Steinberg's client has already earned several hundred thousand dollars from his deal with Campbell's Soup, his shoe apparel deal with Nike and sports card deals.
Roethlisberger's Steelers No. 7 was ranked No. 24 on the NFLShop.com's list of best-selling jerseys in data compiled through sales on Sept. 25. But when more recent retail information is released, sales of Roethlisberger jerseys are expected to inch closer to those of New York Giants rookie and No. 1 overall draft pick Eli Manning, who ranked No. 5 on the jersey list.
Last month, before Roethlisberger and the Steelers vanquished the Dallas Cowboys, Cowboys head coach Bill Parcells compared Roethlisberger to Dan Marino, saying Big Ben "is the best (quarterback) prospect I have seen in 10 or 15 years."
Since Parcells opened his mouth and the Steelers continued winning with a 22-year-old at the helm, more than half of the orders for Pittsburgh Steelers jerseys have been for No. 7, according to Reebok officials.
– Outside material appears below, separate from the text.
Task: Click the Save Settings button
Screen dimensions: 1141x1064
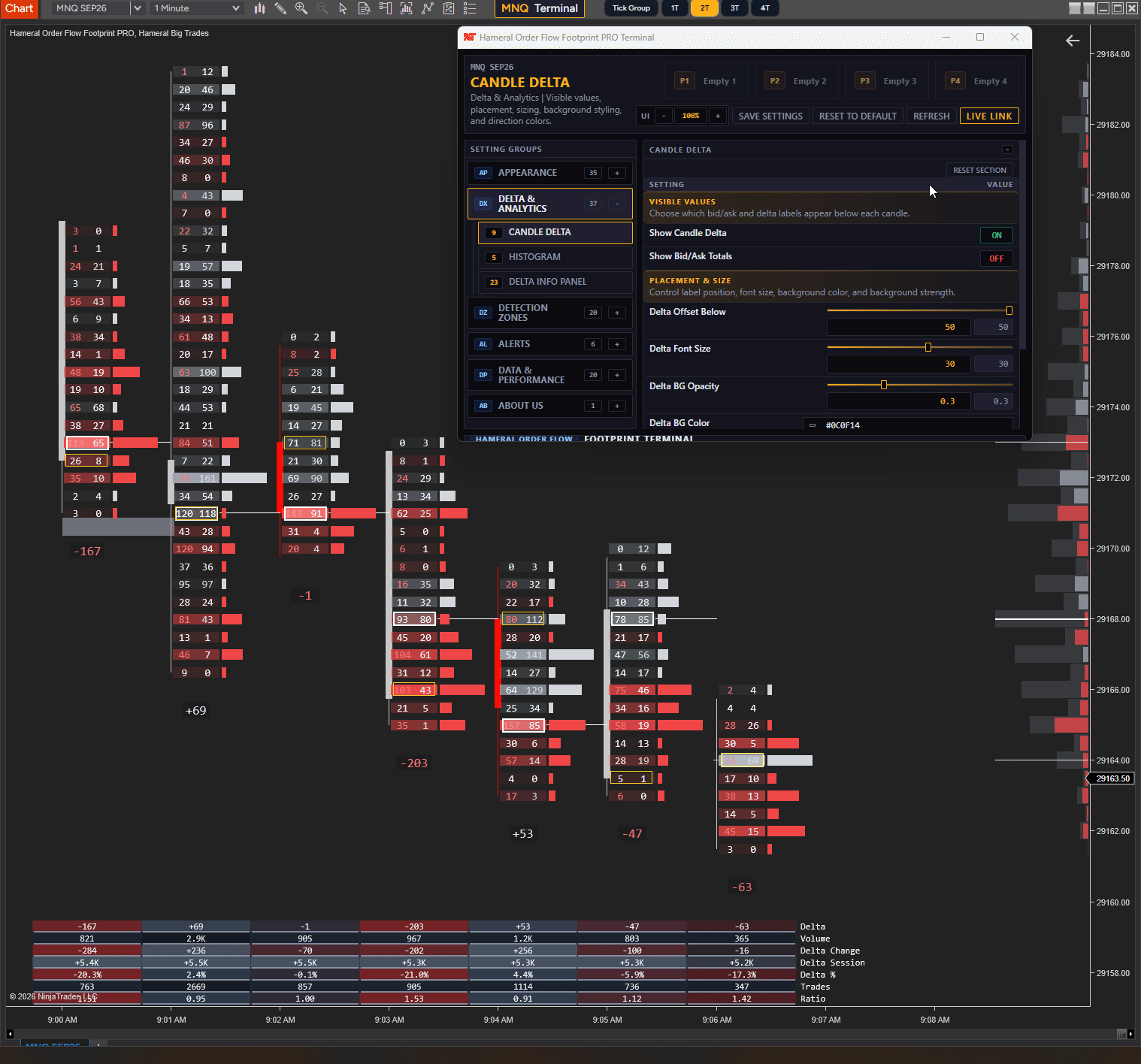Action: coord(770,116)
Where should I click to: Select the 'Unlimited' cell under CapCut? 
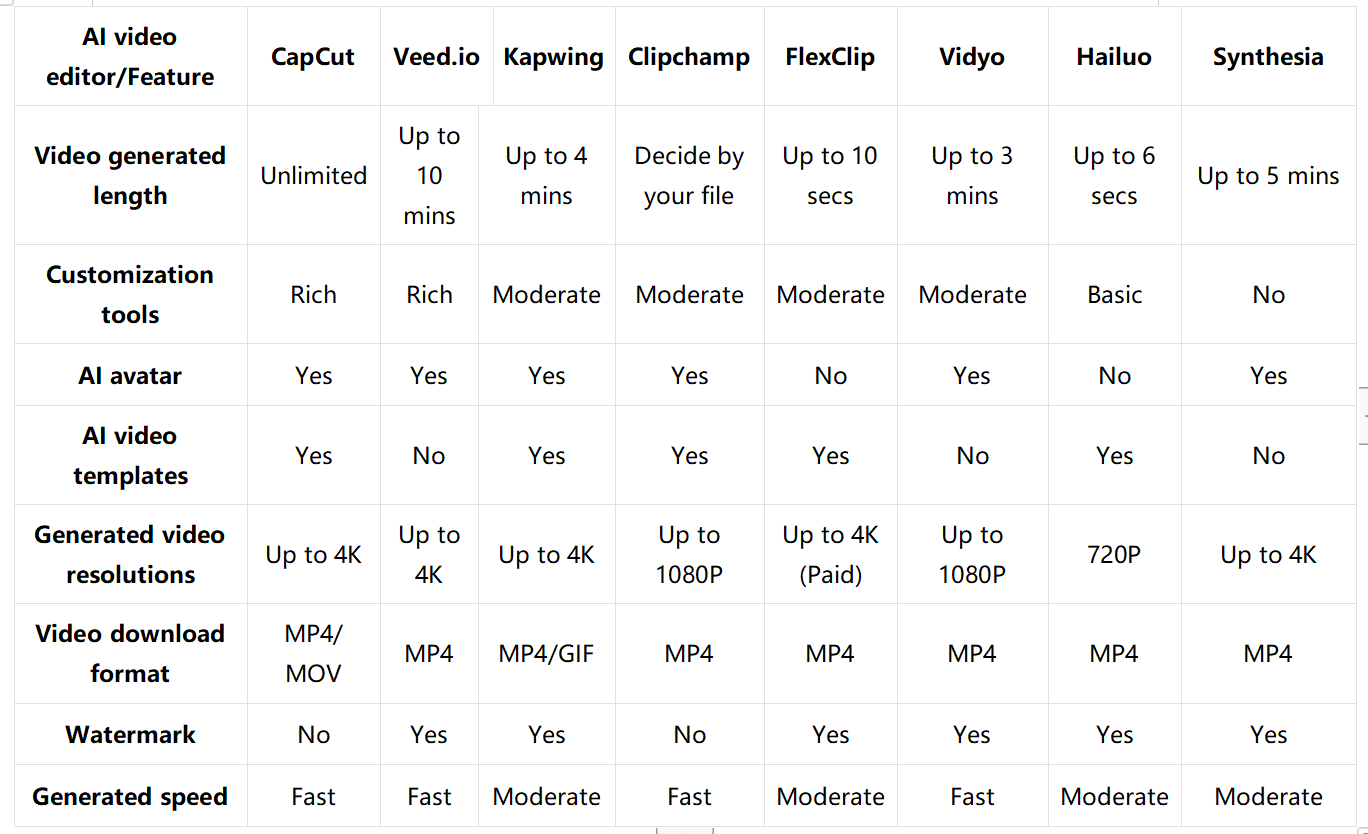313,176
"In the modern era of sports marketing, demand for a rookie quarterback's jersey has likely never been higher," said Eddie White, Reebok's vice president of team properties. Luckily, for Reebok, letters come cheap.
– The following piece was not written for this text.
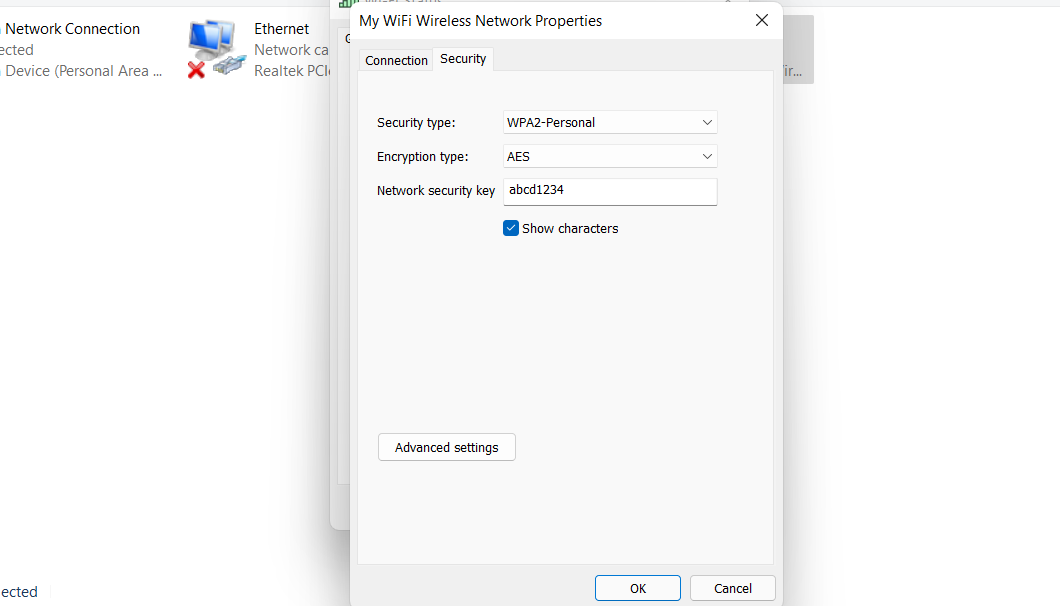Click the Security type dropdown arrow
This screenshot has height=606, width=1060.
[707, 122]
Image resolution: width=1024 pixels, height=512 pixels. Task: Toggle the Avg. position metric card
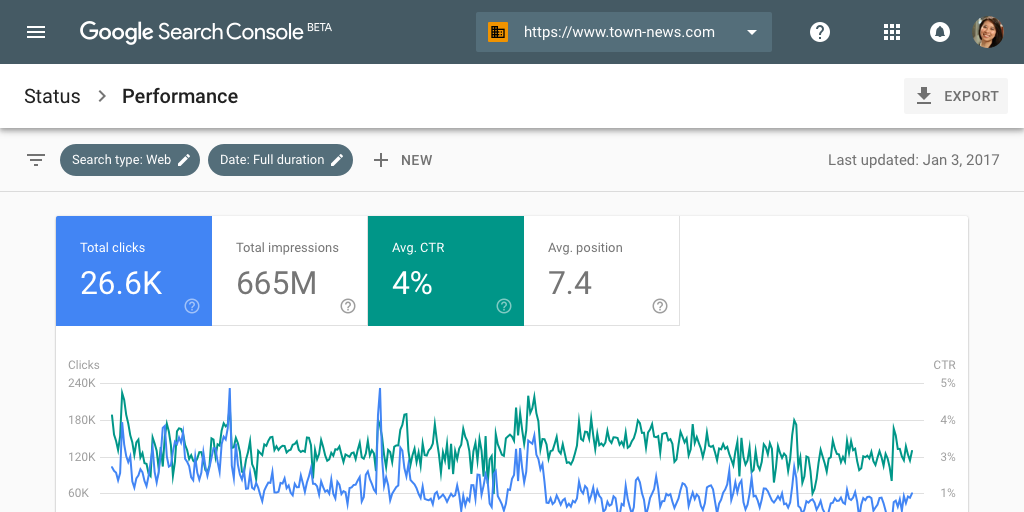pyautogui.click(x=600, y=268)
At 14 letters, Roethlisberger is tied with former Pittsburgh Steelers fullback Chris Fuamatu-Ma'afala and Cincinnati Bengals wide receiver T.J. Houshmandzadeh for the longest name in the NFL. But an authentic Roethlisberger jersey costs $260 at retail, the same as a Hines Ward jersey.
Reebok, which is the official supplier of the league, could actually use a big seller. Thanks to Ricky Williams' abrupt retirement before the season, thousands of jerseys with the running back's name and number, in every size and Dolphins color available, are sitting at the company's warehouses in Indianapolis and Cincinnati.
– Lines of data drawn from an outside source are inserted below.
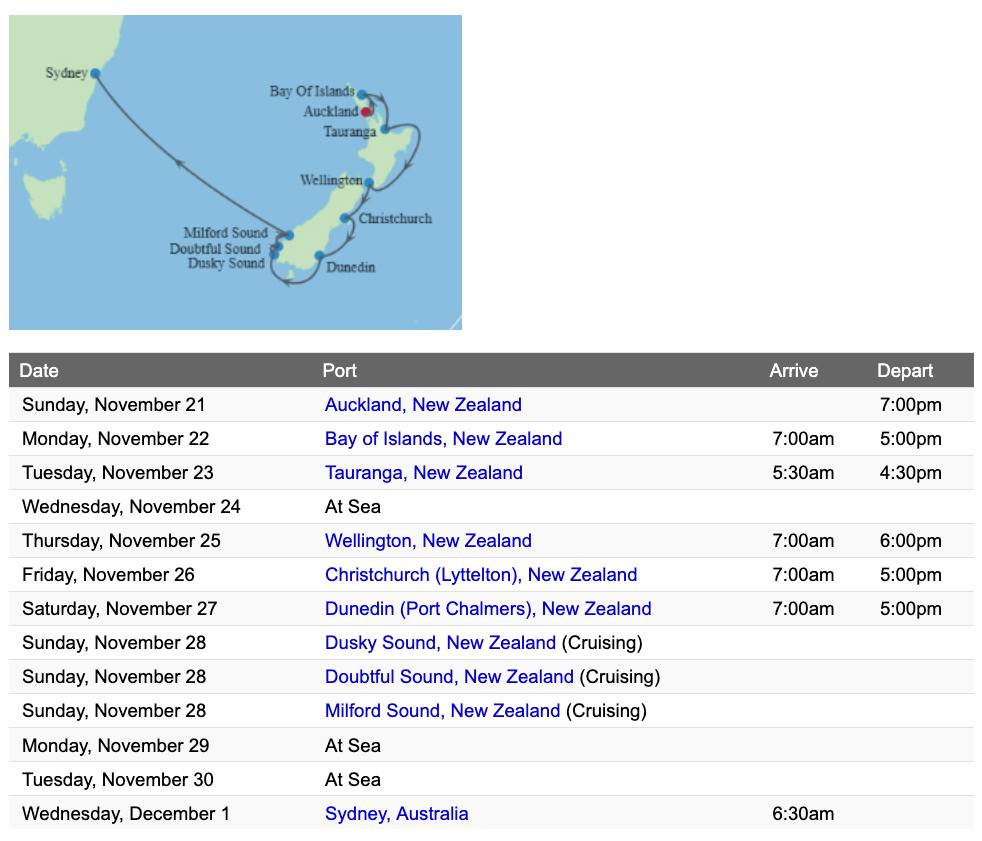The width and height of the screenshot is (982, 841).
Task: Click the Dunedin marker on the map
Action: [x=319, y=256]
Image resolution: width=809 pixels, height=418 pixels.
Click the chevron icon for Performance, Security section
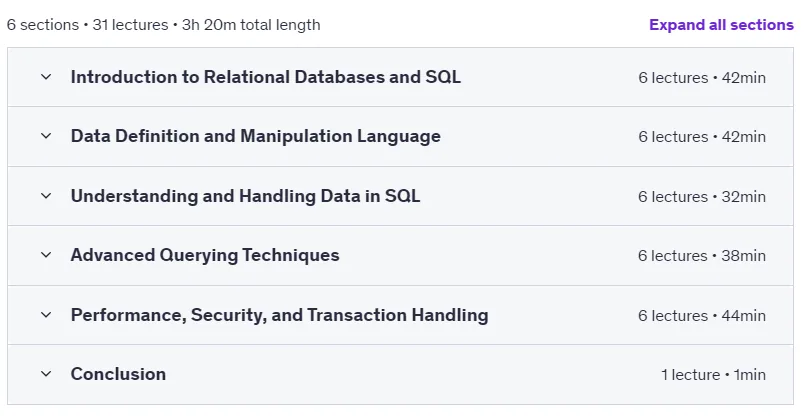[x=46, y=315]
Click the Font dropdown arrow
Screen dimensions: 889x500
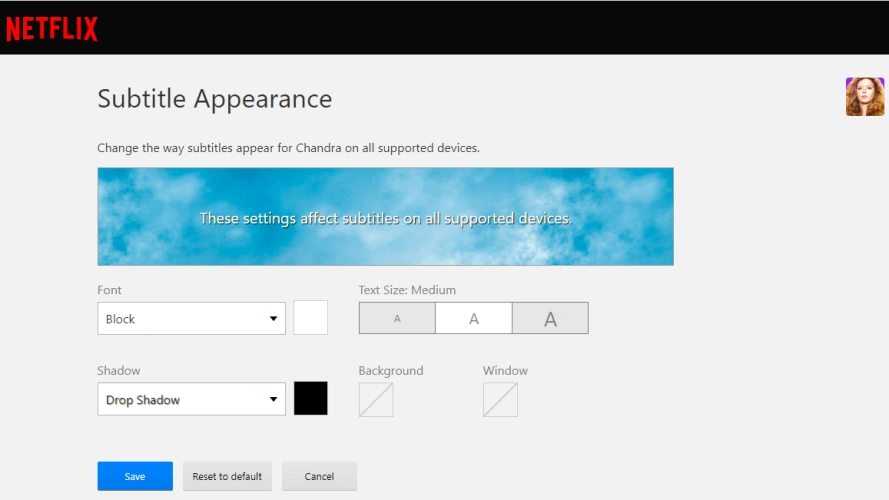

"Ben's jersey sales will maybe help absorb the punch we took in the stomach," White said.
Roethlisberger collectibles are also flying off shelves.
Autographed draft day photos on Roethlisberger's official Web site sell for $49.99, but those looking for signed action photos will have to pay four times that price. The Highland Mint is having Roethlisberger sign 107 autographed photos this week and the suggested retail for those that managed to get in on the deal is $200.
"If he wins this weekend, it's probably going to go up to $300," said Vince Bohbot, vice president of The Highland Mint. "Steelers fans have been waiting for a star like this for a long time and I think a lot of people already think that he is the missing piece."
Prices of autographed Roethlisberger cards have already skyrocketed. An autographed jersey card of Roethlisberger sold for $711 on eBay on Monday night.
Sports marketer Frank Vuono says that the fact that Roethlisberger plays for the Steelers is very appealing to memorabilia dealers.
"It's a national team that has a tremendous amount of fans," said Vuono, one of the founders of The Quarterback Club, the marketing alliance in the 90s that pooled all the rights of the league's quarterbacks for marketing purposes.
"There was a time before the draft that we thought that Ben might go to New York," said Steinberg, who represented former Pittsburgh Steelers quarterback Kordell Stewart. "But there are many ways, from a marketing perspective, that Pittsburgh is better for him. He has the upbringing, temperament and toughness of this blue-collar town and (Steelers head coach) Bill Cowher's jutting chin juxtaposes with the way Ben is willing to throw his body into the pile."
Steinberg says he has no intention of calling Trebac any time soon to insist that his client get a cut of sales from the "Roethlisburger."
"We'll let it run for a little while, since it's funny more than anything," Steinberg said. "You can get into policing it, but we probably wouldn't do that unless a major chain started doing something."
Steinberg should pay attention. The way Roethlisberger is playing, Peppi's may turn into a major chain sometime in the very near future.